* **Try it**: Search the data for "will". Each line containing it is to be copied.

(Stored data entries)
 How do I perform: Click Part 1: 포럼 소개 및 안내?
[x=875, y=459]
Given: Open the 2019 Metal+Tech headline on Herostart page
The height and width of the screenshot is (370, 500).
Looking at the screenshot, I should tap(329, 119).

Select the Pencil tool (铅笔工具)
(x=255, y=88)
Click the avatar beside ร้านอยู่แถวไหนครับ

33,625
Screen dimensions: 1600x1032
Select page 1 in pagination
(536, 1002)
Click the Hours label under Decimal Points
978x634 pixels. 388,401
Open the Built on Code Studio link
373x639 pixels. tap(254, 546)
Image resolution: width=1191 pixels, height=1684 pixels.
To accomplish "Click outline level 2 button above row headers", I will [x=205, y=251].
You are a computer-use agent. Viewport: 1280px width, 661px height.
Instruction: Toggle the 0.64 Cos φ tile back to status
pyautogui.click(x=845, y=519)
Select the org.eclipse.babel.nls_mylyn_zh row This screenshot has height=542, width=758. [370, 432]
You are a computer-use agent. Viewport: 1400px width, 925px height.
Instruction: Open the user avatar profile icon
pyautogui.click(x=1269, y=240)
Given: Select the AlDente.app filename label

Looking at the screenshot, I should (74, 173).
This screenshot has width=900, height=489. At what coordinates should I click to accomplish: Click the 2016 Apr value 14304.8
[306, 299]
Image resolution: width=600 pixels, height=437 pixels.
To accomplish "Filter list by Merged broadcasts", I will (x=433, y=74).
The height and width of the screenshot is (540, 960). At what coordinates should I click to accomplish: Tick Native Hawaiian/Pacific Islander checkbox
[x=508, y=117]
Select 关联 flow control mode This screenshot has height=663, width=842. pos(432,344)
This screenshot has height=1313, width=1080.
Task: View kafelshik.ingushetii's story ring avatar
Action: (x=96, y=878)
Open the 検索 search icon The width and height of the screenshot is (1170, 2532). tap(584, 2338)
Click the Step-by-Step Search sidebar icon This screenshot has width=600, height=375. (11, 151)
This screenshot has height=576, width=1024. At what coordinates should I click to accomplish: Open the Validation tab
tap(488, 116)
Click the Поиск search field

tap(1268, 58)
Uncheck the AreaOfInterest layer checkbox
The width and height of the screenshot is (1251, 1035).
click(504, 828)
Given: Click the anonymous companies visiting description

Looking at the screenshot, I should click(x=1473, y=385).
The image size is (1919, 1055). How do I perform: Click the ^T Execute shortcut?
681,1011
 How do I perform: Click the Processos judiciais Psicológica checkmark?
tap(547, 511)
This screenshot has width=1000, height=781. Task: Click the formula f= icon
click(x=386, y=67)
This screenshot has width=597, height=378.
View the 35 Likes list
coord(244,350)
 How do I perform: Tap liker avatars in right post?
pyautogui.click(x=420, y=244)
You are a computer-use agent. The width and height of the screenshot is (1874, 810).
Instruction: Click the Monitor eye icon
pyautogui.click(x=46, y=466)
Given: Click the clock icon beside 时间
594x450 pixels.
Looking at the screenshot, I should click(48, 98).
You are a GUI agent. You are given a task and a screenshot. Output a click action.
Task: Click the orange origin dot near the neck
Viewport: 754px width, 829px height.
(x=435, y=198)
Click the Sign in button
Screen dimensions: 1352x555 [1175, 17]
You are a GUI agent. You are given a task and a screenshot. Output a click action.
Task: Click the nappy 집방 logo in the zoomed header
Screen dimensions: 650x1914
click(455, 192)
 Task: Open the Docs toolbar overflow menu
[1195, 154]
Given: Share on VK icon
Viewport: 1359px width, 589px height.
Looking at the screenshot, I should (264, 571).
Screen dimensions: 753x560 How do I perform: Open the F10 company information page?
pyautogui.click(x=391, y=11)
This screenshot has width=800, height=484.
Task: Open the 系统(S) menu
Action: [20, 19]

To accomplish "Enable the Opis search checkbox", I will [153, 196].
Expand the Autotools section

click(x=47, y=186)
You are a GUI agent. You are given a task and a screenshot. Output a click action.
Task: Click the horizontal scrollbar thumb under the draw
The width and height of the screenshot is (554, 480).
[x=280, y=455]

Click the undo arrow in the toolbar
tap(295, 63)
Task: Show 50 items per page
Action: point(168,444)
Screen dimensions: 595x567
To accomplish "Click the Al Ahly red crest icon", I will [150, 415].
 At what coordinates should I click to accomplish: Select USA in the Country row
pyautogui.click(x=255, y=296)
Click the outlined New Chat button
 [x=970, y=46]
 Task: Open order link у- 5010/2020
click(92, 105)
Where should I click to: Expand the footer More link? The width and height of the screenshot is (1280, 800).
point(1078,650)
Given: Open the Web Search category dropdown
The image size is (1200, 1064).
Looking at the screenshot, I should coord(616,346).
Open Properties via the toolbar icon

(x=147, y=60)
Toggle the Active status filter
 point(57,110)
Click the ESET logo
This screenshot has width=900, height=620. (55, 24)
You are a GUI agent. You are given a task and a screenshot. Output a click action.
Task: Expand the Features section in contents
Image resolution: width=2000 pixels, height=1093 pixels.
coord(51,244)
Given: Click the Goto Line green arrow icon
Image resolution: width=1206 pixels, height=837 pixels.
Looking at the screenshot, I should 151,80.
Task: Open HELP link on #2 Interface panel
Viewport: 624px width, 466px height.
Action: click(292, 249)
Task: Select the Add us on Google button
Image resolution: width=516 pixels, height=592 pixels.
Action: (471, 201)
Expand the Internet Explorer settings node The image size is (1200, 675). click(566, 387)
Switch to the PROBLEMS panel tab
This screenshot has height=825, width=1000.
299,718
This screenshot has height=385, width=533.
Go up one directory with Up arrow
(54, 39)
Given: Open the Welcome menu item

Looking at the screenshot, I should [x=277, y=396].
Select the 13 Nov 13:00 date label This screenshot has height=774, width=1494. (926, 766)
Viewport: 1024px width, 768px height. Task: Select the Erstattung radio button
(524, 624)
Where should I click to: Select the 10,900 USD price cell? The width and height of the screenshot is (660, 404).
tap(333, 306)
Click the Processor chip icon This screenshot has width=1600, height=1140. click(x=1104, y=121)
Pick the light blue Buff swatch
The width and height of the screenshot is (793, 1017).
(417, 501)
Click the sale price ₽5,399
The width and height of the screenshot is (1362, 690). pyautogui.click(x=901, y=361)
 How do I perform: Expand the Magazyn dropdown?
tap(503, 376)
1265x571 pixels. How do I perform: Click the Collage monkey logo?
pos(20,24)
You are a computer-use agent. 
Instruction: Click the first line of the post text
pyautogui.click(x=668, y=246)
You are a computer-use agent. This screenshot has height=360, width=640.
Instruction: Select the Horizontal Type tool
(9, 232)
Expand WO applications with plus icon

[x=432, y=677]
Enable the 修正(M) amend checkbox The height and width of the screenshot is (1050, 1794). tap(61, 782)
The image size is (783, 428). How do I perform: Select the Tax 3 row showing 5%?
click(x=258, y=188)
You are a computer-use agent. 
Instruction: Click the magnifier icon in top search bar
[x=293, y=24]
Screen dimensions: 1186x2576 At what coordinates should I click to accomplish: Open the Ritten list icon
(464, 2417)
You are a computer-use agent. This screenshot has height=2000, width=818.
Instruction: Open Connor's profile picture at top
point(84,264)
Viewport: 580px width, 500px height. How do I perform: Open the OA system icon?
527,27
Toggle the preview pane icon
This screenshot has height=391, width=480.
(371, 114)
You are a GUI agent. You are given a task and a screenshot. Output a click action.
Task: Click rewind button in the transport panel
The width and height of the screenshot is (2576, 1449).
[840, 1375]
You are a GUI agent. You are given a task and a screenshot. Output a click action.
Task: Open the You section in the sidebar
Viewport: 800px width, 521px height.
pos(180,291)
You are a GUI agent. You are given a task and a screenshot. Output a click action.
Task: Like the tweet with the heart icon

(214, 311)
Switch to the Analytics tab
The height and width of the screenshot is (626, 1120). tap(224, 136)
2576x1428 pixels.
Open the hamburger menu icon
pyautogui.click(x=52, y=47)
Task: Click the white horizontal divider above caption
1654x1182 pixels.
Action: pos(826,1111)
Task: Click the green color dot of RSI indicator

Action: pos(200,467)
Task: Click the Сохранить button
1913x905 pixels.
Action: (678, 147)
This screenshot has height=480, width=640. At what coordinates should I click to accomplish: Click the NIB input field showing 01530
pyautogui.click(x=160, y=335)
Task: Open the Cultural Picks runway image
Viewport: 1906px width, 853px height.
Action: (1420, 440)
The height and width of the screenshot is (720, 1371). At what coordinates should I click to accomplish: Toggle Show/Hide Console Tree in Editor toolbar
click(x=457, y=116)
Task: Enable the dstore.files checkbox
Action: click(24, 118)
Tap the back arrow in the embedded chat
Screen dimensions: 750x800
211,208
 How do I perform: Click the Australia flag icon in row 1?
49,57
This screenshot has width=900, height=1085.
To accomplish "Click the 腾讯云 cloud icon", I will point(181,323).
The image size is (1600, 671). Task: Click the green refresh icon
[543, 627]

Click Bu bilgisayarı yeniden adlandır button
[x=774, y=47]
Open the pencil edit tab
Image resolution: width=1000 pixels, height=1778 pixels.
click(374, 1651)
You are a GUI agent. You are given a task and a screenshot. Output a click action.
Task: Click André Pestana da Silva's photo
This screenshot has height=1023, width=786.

* **Response box**:
To accomplish "Click outline level 2 button above row headers", I will [x=205, y=251].
To accomplish "Filter list by Merged broadcasts", I will (x=433, y=74).
To accomplish "Enable the Opis search checkbox", I will [153, 196].
To accomplish "Click the Al Ahly red crest icon", I will [150, 415].
To accomplish "Click the 腾讯云 cloud icon", I will point(181,323).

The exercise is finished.